They remain fan favorites, and in many cases they are the best athlete on the team. They’re nearly as fast as the fastest player, nearly as strong as the strongest player, and often the toughest in a room full of legitimately tough guys.

But running backs still can’t get what they should, thanks to a system rigged against paying them what they deserve.

Titans running back Derrick Henry, one of the best running backs in recent years and still one of the very best in the league, knows that the men who play his position have more value than their salaries suggest.

“Have you all witnessed it? I’m pretty sure you all have,” Henry said, via Teresa M. Walker of the Associated Press. “So yes, just trying to show that we are valuable as any other position. They use us in commercials and all over the place. And we just want our share due.”
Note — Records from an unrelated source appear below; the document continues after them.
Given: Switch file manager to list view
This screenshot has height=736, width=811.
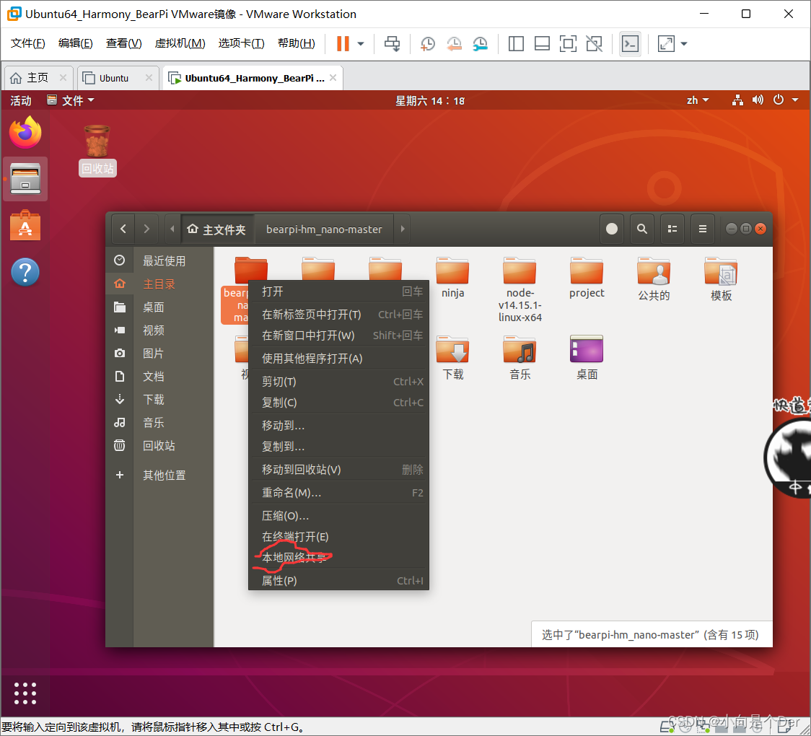Looking at the screenshot, I should coord(672,228).
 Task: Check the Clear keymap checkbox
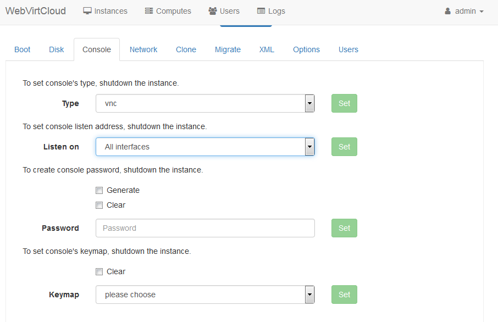coord(99,272)
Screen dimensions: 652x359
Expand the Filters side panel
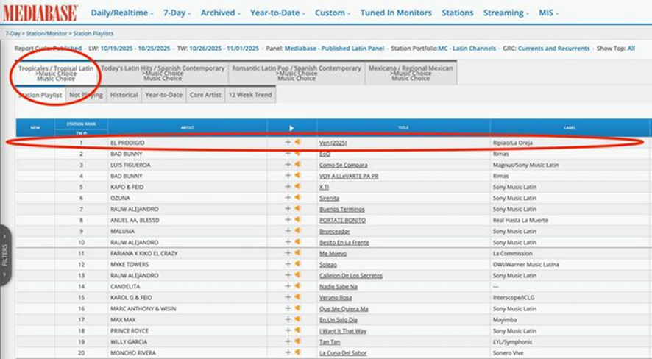point(4,254)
It’s hard for them to get it. Careers can be short. Injuries can make them shorter. And many do their best work while laboring under a slotted rookie deal.

“All you can do is try to be the best player you can and hope the team understands your value and appreciate you trying to do the best you can to carry the load to help your team win games and get to the Super Bowl,” Henry said.
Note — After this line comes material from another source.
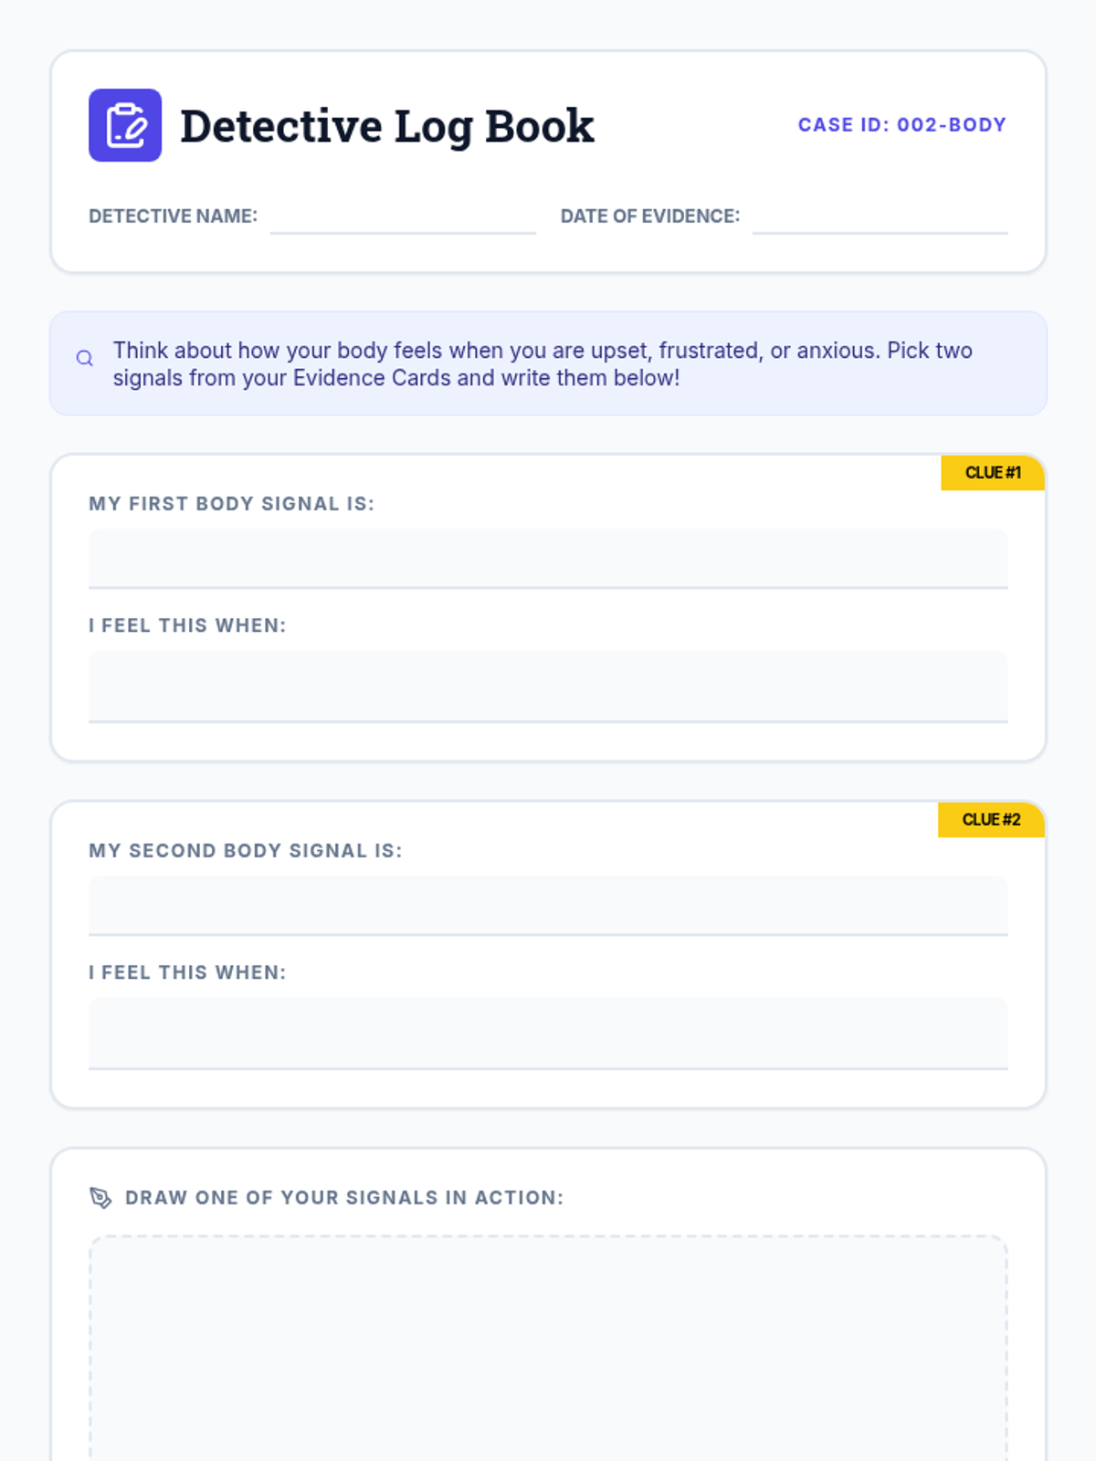Click the pen drawing icon
The image size is (1096, 1461).
[100, 1197]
Some teams do, some teams don’t. Some teams take a strict analytics-based approach, gauging a player’s value against the cost of a replacement. They conclude that, dollar for dollar, they can do better by not paying a veteran running back significant money and moving forward with a younger, cheaper, healthier option.

Henry plays for a team that knows his value to the overall effort.
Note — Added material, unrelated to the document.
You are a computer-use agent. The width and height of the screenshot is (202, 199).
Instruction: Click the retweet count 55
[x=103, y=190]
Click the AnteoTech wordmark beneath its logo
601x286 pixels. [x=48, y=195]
“We’ve relied on Derrick as a large part of our offense and our success, and he’s had a level of consistency to be able to handle a workload,” coach Mike Vrabel said, via Walker.

As many teams embrace a platoon approach at the position, not many running backs play the old-school role of wearing down a defense over four full quarters, churning up consistent yardage and potentially breaking a long run through a battered assortment of men who have grown weary of trying to tackle a player who in many cases gets better and better with the more carries he receives.

Rule changes aimed at supercharging passing games don’t help. But in a league with so much emphasis on the passing game, there’s an opening to turn the clock back to the days when it took effort and heart and will to bring down a battering ram of a running back, especially since practices now consist of far less tackling to the ground.

But the players who make up the passing game — and the effort to counter passing attacks — get more money. The analytics crowd attributes it to surplus value. Still, it seems odd the No. 2 receivers routinely make as much or more than the top tailbacks in football.

Whether it’s collusion or coincidence, it’s out of whack. The problem is that running backs have no real solution. The union can’t rob Peter to pay Paul, and the league has no reason to do anything about it.

As the season approaches, there’s nothing the running backs can do at this point but demonstrate their value. Then, after the season, they need to continue to try to find ways to force real, meaningful, long-term solutions. Even if they will be hard to find.